FreeGuide has been stalled for about a year because the basic code for recording programmes has been sitting in SVN, but it contained far too many bugs to be useable, even by the developers. This kind of situation completely takes the wind out of development, since any little bug fixes or features people want to send it are either against very old code, or never get written because when they download the latest code it doesn’t work.

I am more and more of the opinion that the code in your trunk (or HEAD, in CVS terminology) should ALWAYS by _better_ than the latest release. I.e. it should only contain bug fixes and properly tested new features.
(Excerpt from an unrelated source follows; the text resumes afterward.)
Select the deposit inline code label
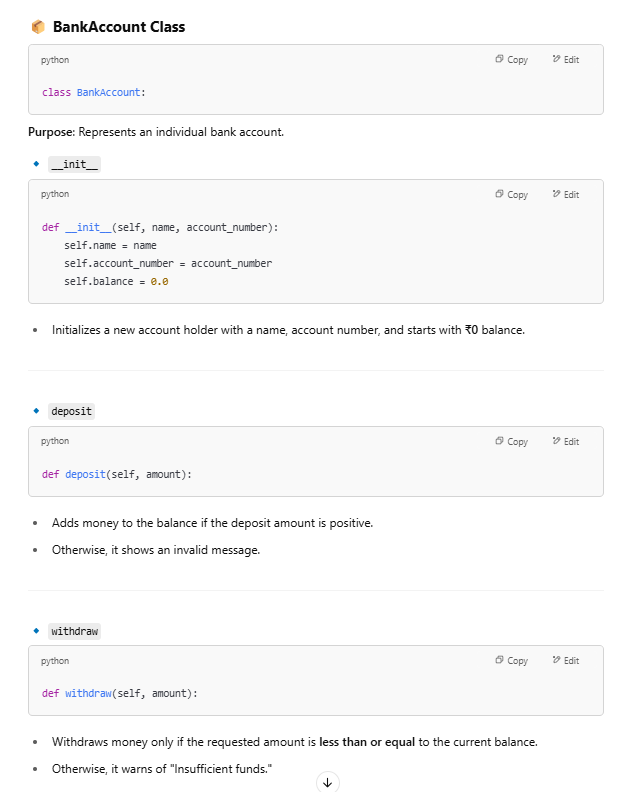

Anything else (i.e. code that is still being knocked into shape) should live in a branch. Branches are pain, but not as much pain as your project dying because new developers who try and do the right thing (download the latest code) are confronted by non-working code and move on to something more fun.

So, I’ve reverted the recording code. If we want to resurrect it, we can branch from just before where I reverted, and then merge from the trunk into that branch any other fixes that apply.

The next release of FreeGuide will be from the trunk, and will contain bug fixes and small new features submitted by a couple of people who have stepped up to do the work. I hope, when my life settles slightly, that I might even be one of them.

New baby resolution: never allow non-completely-working code in trunk. Without new developers, your project will die.

Small hypocritical extra note: I completely broke the code in trunk by reverting the recording code, so now it loses all your settings when you exit. Use with extreme caution. This, of course, completely breaks the above resolution. I will fix it when I can, and in the meantime, Rick is looking into it, so hopefully it will be fixed soon.

(Badly wrong) usage statistics for FreeGuide

A long time ago I added functionality to FreeGuide so people could opt to report their use of FreeGuide to under a username, or anonymously. This all happens as part of the latest version check, and you can turn it off, obviously.

Quite a long time ago, Alex broke this functionality, and I haven’t yet made a release that fixes it. Stupid, really, because the usage statistics we’ve got are all-but useless:

Unique FreeGuide users by month (wrong)

Anonymous FreeGuide users by month (wrong)

Raw number of FreeGuide startups by month (wrong)

Hopefully I’ll get a release out soon that fixes it, and these graphs will become more sensible.